Now it turns out that one of our mainstay anticonvulsant medications, depakene, is markedly effective at eradicating dormant HIV-infected cells. In the current study, three of four patients given standard concentrations of depakene for three months showed an average 75% reduction in the size of the pool of infected dormant cells. So far there is no good explanation fo why this should work, but there’s no looking a gift horse in the mouth in AIDS research. Finding strategies that work against the ‘dormant pool’ is a preoccupation of AIDS researchers these days, now that they’ve got the hang of current antiretroviral therapies; I think what researchers must be doing is throwing all sorts of pharmacological agents at the problem in hopes that something will serendipitously prove effective and safe, as depakene seems to promise to be.

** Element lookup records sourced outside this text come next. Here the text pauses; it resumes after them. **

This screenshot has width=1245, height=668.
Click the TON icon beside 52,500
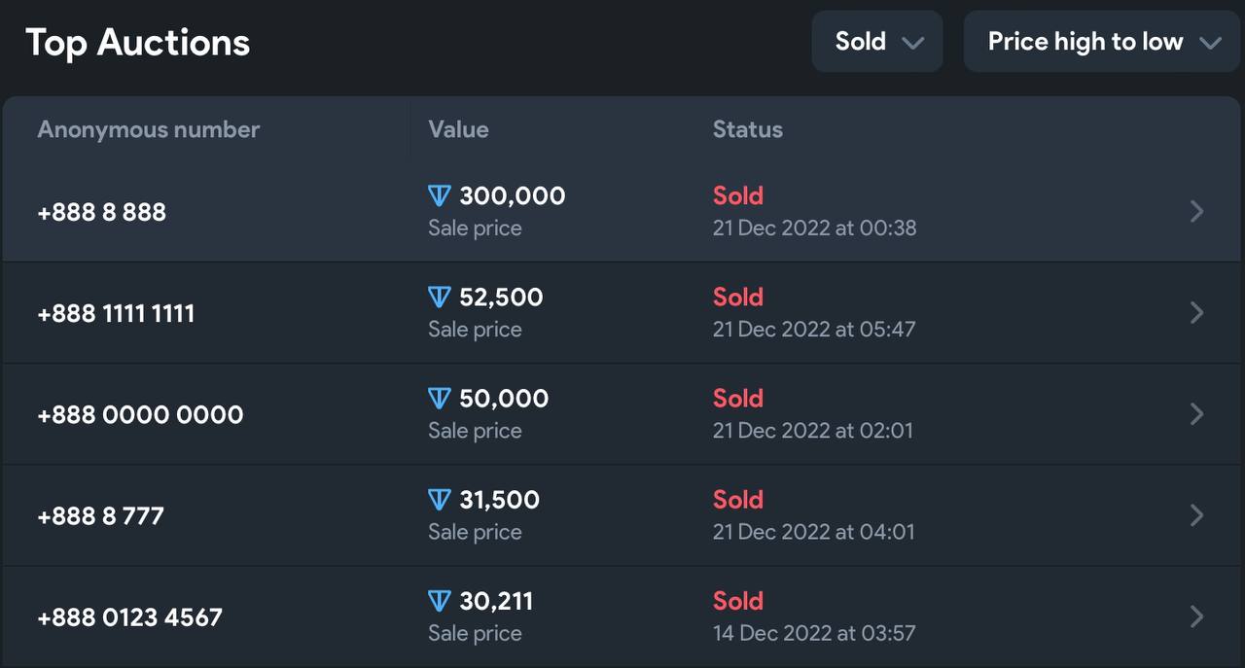tap(439, 298)
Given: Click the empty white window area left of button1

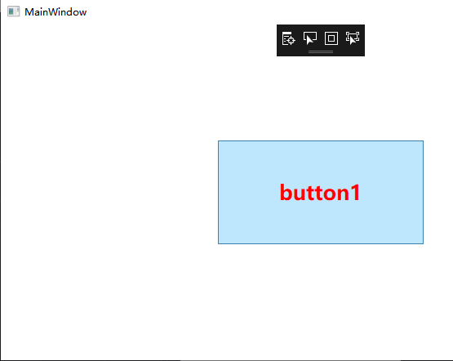Looking at the screenshot, I should click(110, 191).
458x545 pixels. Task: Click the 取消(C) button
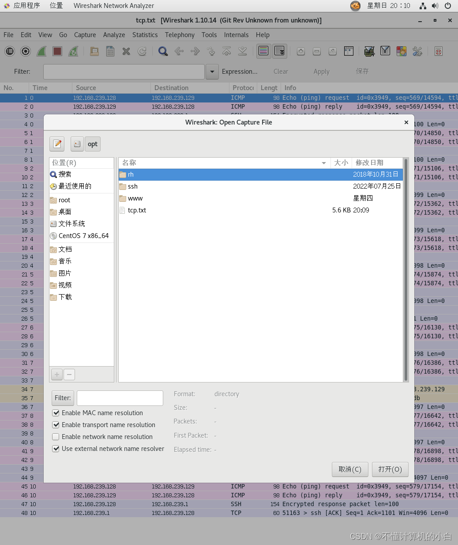pos(350,469)
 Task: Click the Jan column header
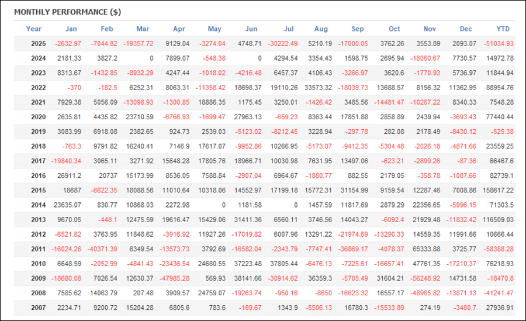[71, 29]
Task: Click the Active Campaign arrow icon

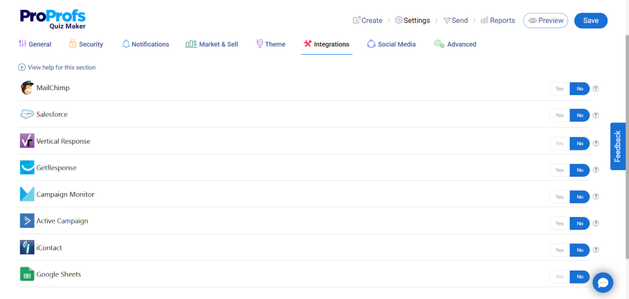Action: (x=27, y=221)
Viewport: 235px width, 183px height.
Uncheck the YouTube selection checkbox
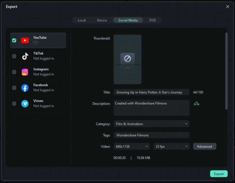(14, 40)
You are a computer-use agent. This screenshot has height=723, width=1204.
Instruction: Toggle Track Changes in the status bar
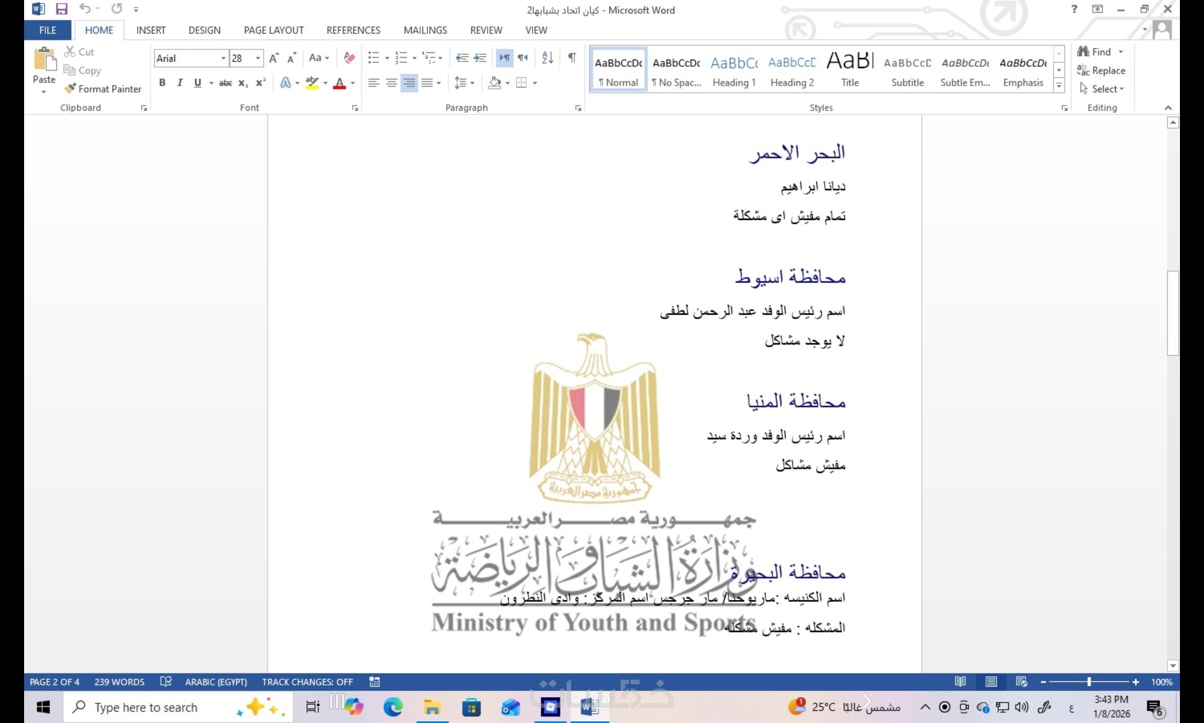click(307, 682)

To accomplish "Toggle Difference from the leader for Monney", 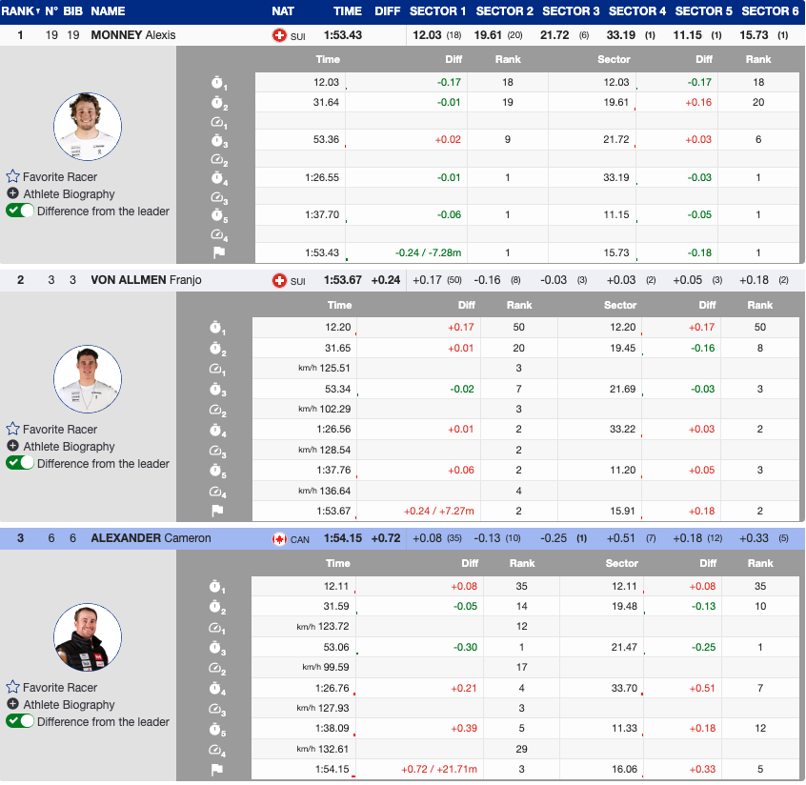I will pyautogui.click(x=20, y=211).
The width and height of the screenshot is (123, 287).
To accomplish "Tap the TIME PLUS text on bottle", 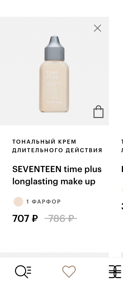I will (52, 75).
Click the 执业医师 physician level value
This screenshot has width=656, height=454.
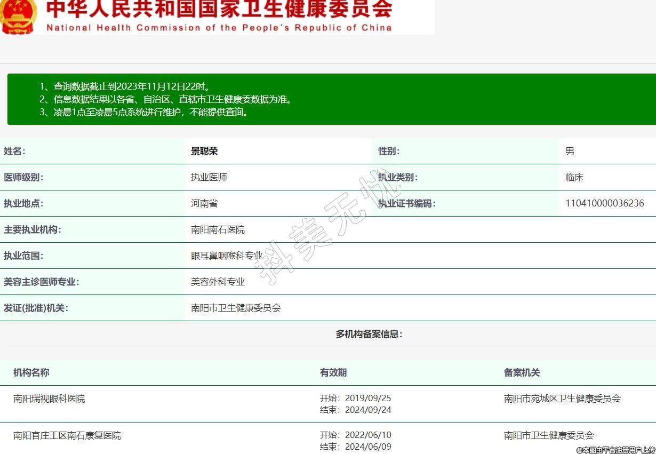tap(209, 177)

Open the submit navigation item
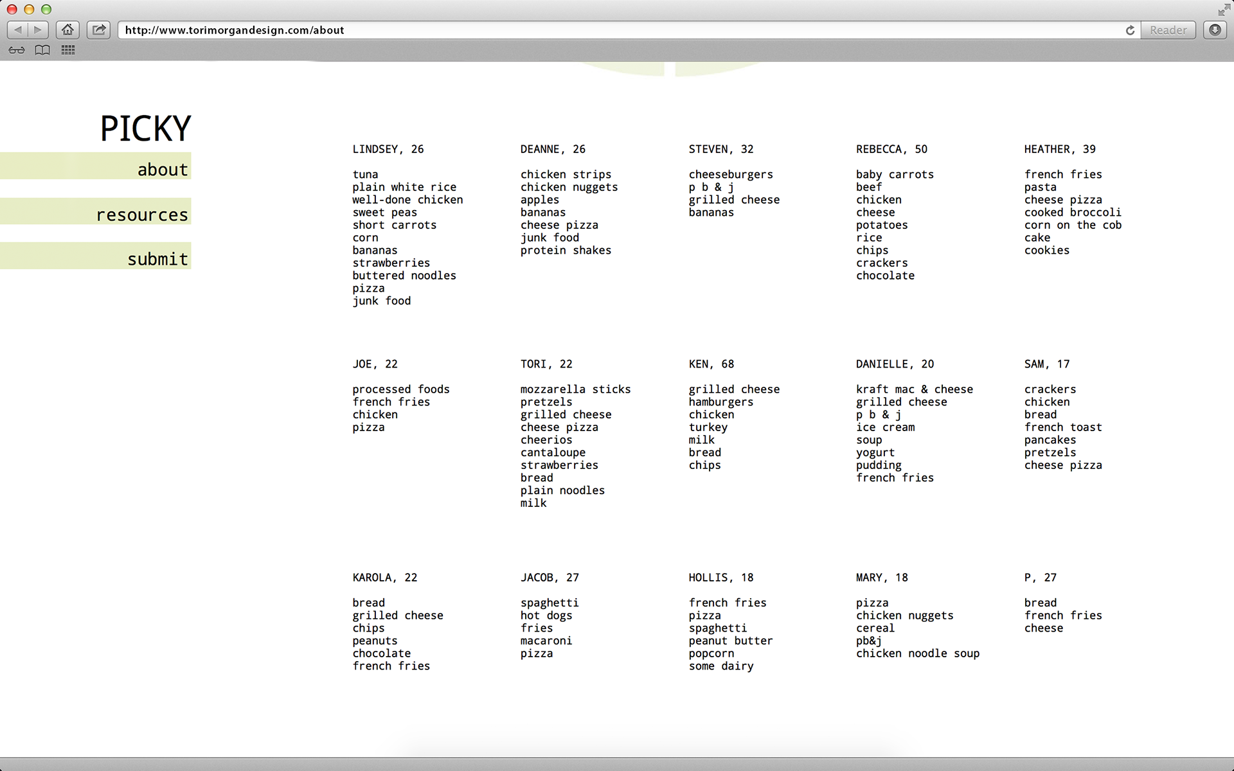[x=157, y=259]
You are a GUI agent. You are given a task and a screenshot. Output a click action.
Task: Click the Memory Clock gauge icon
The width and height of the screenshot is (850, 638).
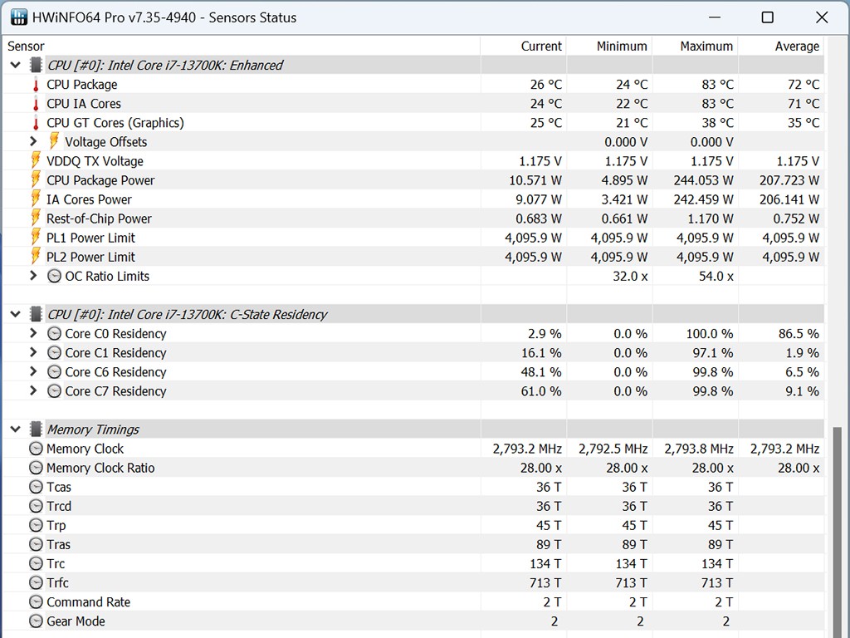tap(36, 449)
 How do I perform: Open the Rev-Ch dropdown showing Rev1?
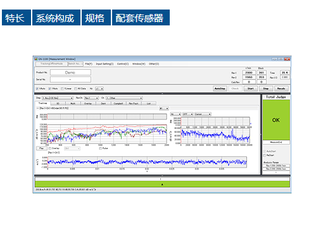tap(91, 98)
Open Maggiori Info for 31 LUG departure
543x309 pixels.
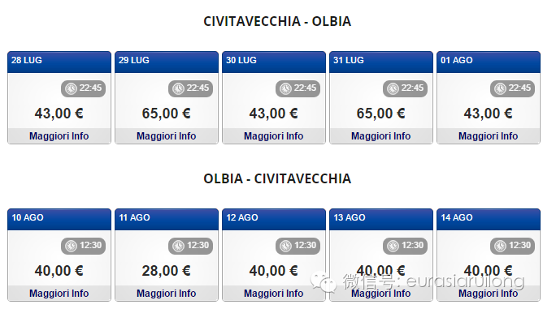pos(381,136)
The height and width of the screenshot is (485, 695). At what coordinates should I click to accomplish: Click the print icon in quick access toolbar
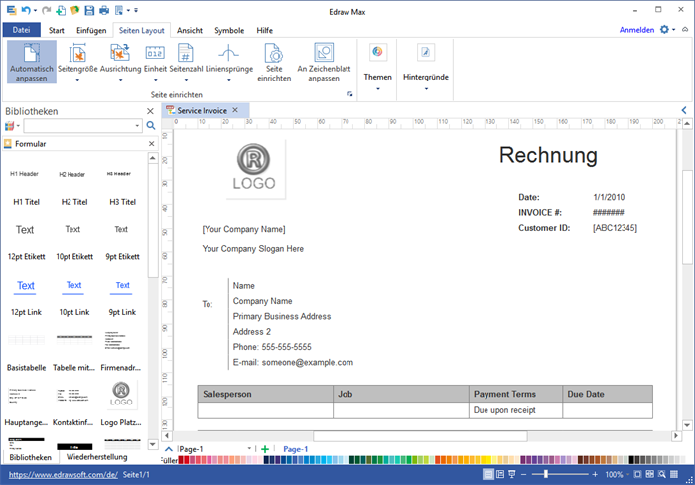click(x=104, y=10)
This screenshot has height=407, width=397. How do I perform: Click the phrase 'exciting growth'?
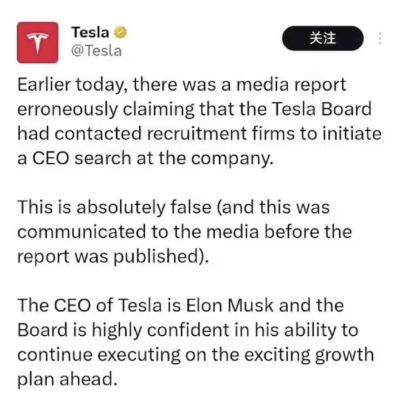click(x=309, y=355)
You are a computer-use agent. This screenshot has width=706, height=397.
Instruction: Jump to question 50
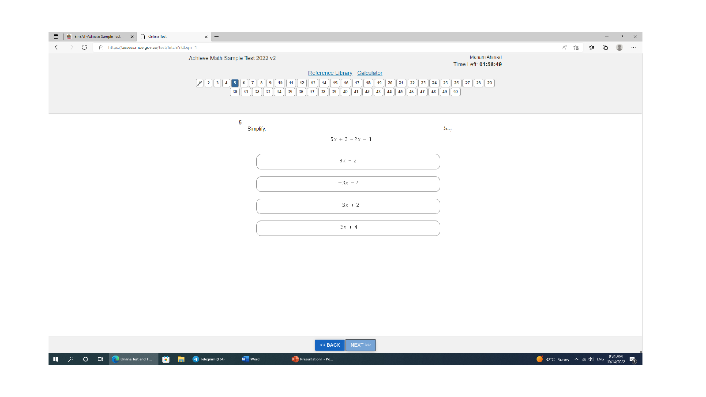(455, 92)
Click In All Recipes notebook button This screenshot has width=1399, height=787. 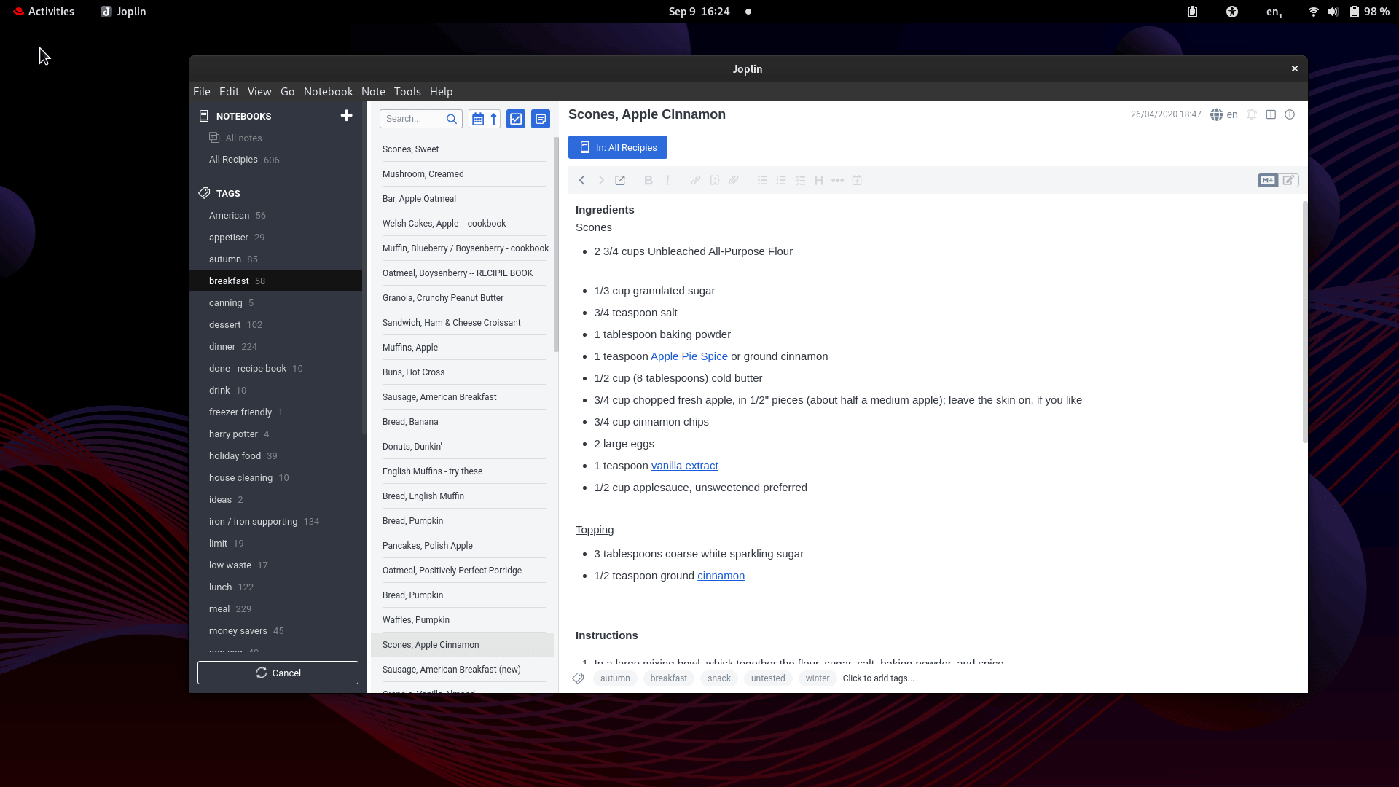(617, 147)
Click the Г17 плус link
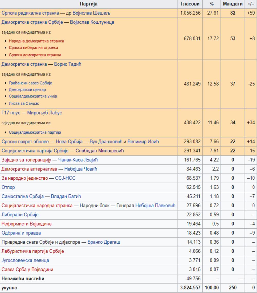 point(11,113)
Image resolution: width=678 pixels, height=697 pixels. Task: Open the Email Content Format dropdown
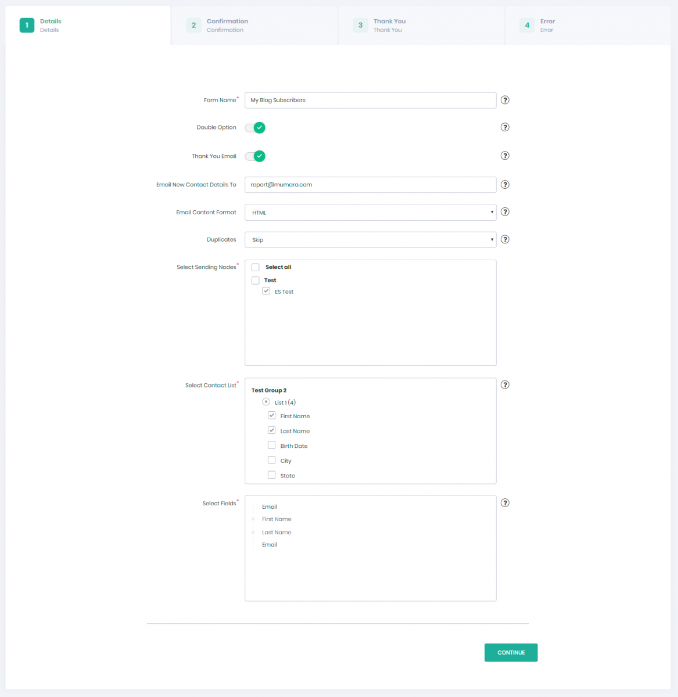[x=370, y=213]
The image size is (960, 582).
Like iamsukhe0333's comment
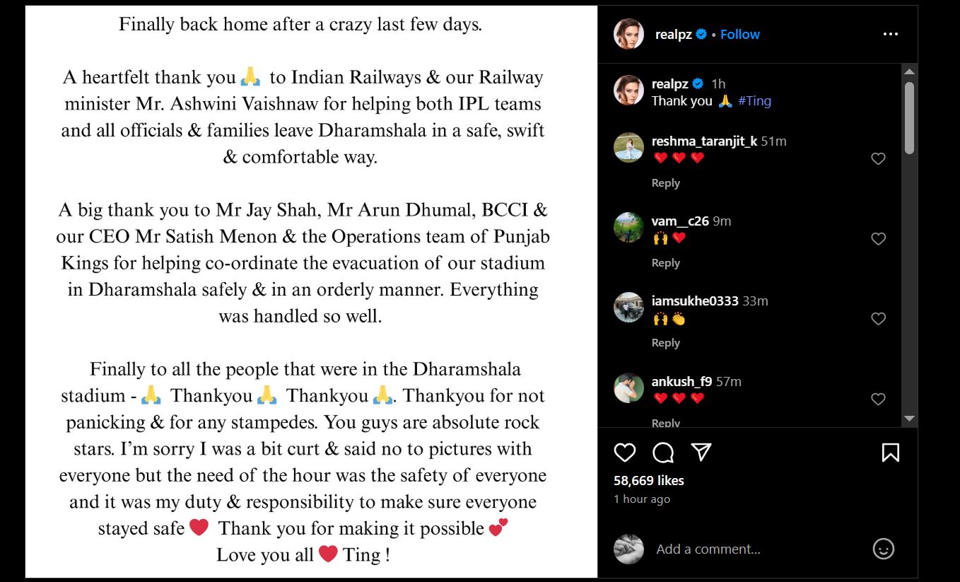coord(878,319)
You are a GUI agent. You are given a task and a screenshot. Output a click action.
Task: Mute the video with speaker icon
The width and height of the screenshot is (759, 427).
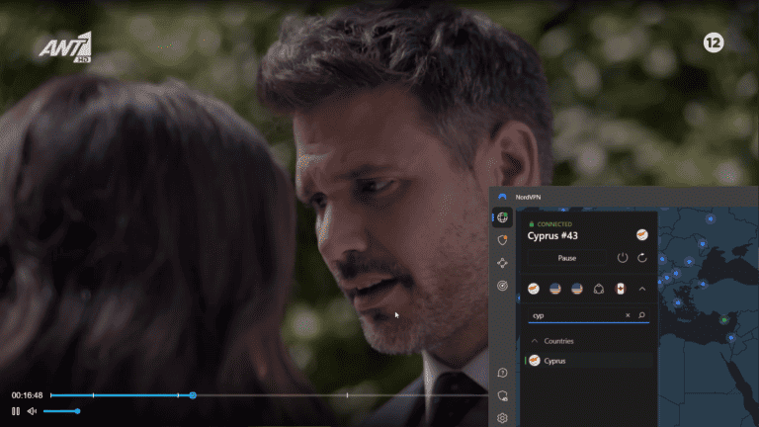click(x=32, y=410)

As a psychiatrist, I am intrigued by this finding because there is a pool of HIV-infected patients who have already been receiving therapeutic doses of depakene for many years; namely, those HIV (+) patients who have bipolar mood swings or any of a variety of other conditions with mood lability or instability I treat. (Apart from those who come by their HIV infection and their mood instability independently, the infection itself can promote an organic mood disorder. I was for a time earlier in my career the psychiatric consultant to a major urban HIV clinic, so I have seen many such patients.) Depakene and its derivatives are mainstay mood stabilizers in the psychiatric pharmacopoeia. Furthermore, I am sure there are a significant number of HIV (+) patients who receive depakene for seizure disorders, either related or not to their immunodeficiency disease. Someone ought to look back at the depakene-receiving patients’ viral loads and survival rates as compared with those receiving different mood stabilizers, other psychiatric therapies or no psychopharmacological therapy at all.